Here is one example:
 (defsig #export (Functor f)  
   (: (All [a b] (-> (-> a b) (f a) (f b)))  
 (defstruct #export List/Functor (Functor List)  
   (def (map f fa)  
     (case fa  
       #;Nil          #;Nil  
       (#;Cons a fa') (#;Cons (f a) (map f fa')))))  
One difference between ML languages and Lux is that ML separates signatures and structures from the rest of the language, whereas Lux piggybacks on plain-old types and values in order to implement them.

How? By using record/tuple-types as signatures and records as structures.
The conversion is performed by the defsig and defstruct macros, which only serve to provide a more pleasant syntax for working with signatures & structures.

Without the sugar they provide, our previous example would look like this:
 (deftype (Functor f)  
   (& #map (All [a b] (-> (-> a b) (f a) (f b)))  
 (def List/Functor  
  (Functor List)  
  {#map (lambda map [f fa]  
          (case fa  
            #;Nil          #;Nil  
            (#;Cons a fa') (#;Cons (f a) (map f fa'))))  

Lux offers many ways to work with structures in an easy way, depending on what you're trying to do.

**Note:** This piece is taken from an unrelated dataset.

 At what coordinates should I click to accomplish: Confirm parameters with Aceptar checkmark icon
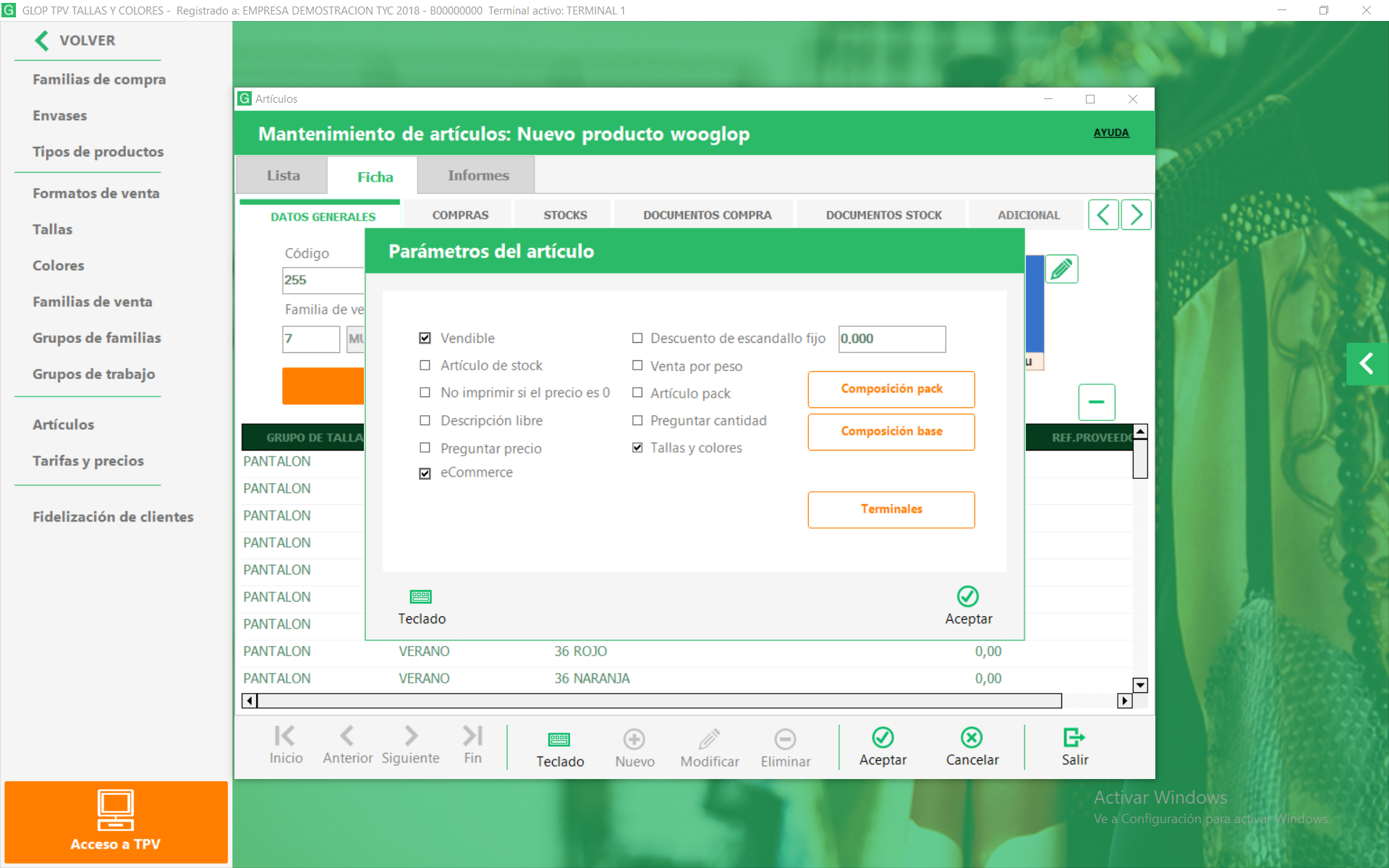967,597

If you want to work with a structure inside a local scope, use the using macro:
 (using List/Monoid  
   (foldL ++ unit list-of-lists))  
If you want to work with a structure in several places throughout a module, use the open macro:
 (open List/Fold)  
If you only want to use a specific element in a structure, use the :: macro:
 (:: Text/Eq (= x y))  
 (:: List/Monoid unit)  
Also, remember when I told you that the Lux compiler stores a lot of type information? Those macros access that information to do their magic. They find out what are the names of the necessary tags and create all the code to generate lexical bindings, full-blown definitions, or just simple access code.

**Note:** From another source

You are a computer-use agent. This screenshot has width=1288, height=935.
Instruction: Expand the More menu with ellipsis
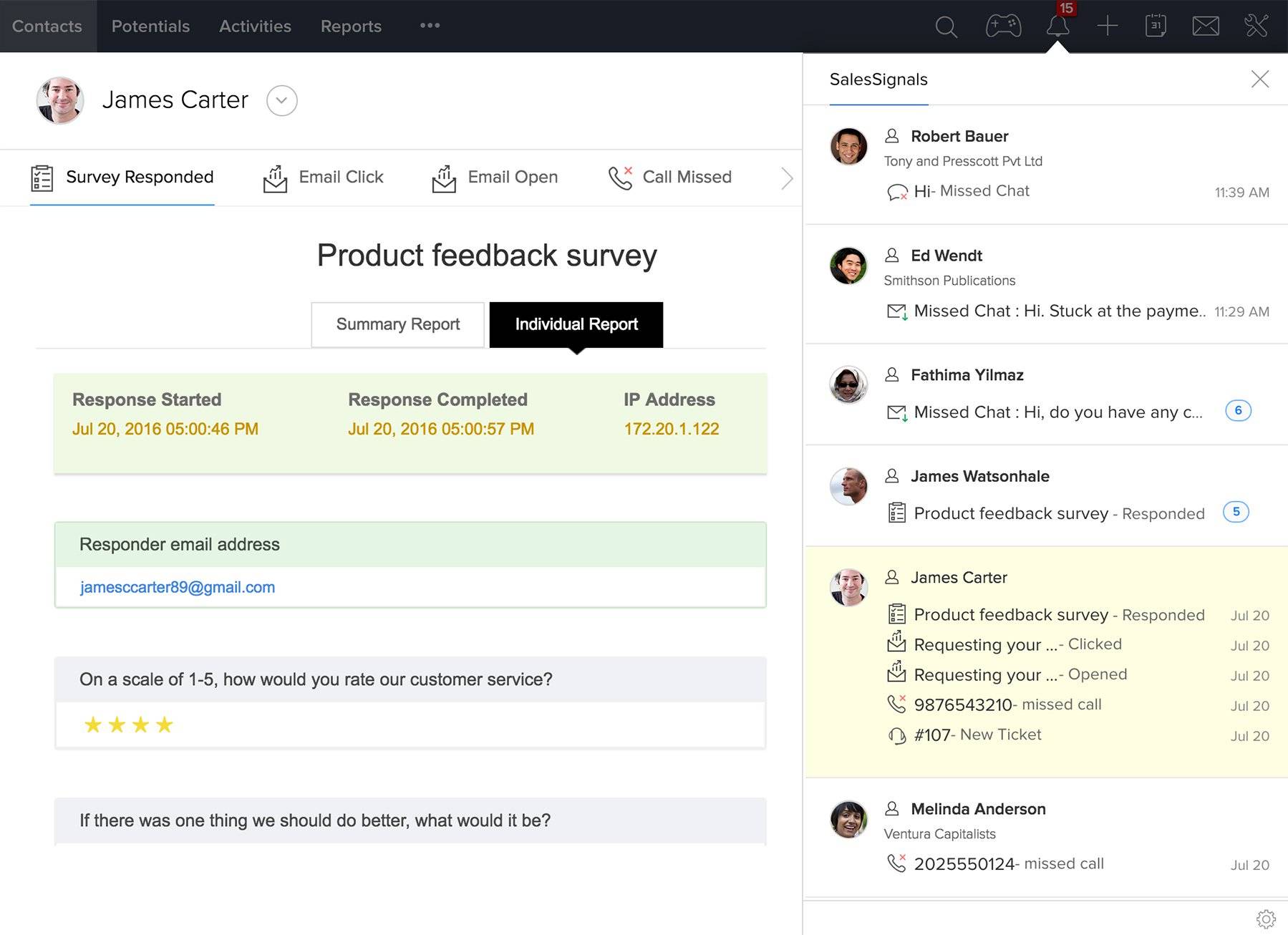tap(428, 26)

Bonus content: get@, set@ and update@

Oh... I almost forgot. There's one last bit I want to share with you.
Remember records? They're really nice and all, but in order to access their contents you have to pattern-match on them.

As you can imagine, pattern-matching on an record with 8 fields is not going to be nice, even if you do it in tuple-form.

For that reason, there are 3 simple macros that take care of a lot of the complexity for you.

get@ allows you to access a single field from a record:
 (get@ #;modules state)  
set@ allows you to set a single field from a record:
 (set@ #pl;name "Lux" lang)  
update@ allows you to transform a single field from a record:
 (update@ #;seed (i:+ 1) state)  
Again, these macros access the type information in the compiler to generate all the pattern-matching and record-building code necessary to perform these operations.


I'm sorry that the post was so long, but I wanted to be thorough.

Next week is going to be pretty awesome, as I'm going to talk about custom-pattern matching & advanced macrology in Lux.

6 comentarios:

  1. Nice write-up, isn't it better to keep this in the github repo as well ?

    1. I'll be linking the blog to the repo, but I like publishing to the blog because that way people can talk back and offer their criticism, ideas and ask questions if anything is unclear.

  2. Any reason for the "unconventional" syntax for Char ?

    1. I was trying to minimize the amount of special characters in Lux.

      Right now, Lux only has 3 special characters: ", # and ;
      That's besides delimiters () [] {} and whitespace.

      If I had added the common syntax for chars, the quote ' would have been claimed. If I had gone with Clojure's syntax, I would have lost the backslash \

      To keep as many free chars as possible, I went with the current char syntax.

      The syntax is still subject to change, depending on the feedback of people, but that's the rationale for it.

    2. Besides, since chars are probably the least used data-type in programming, I didn't think people would mind the new syntax a lot.

    3. Thanks.

      Well, I agree that chars are least used.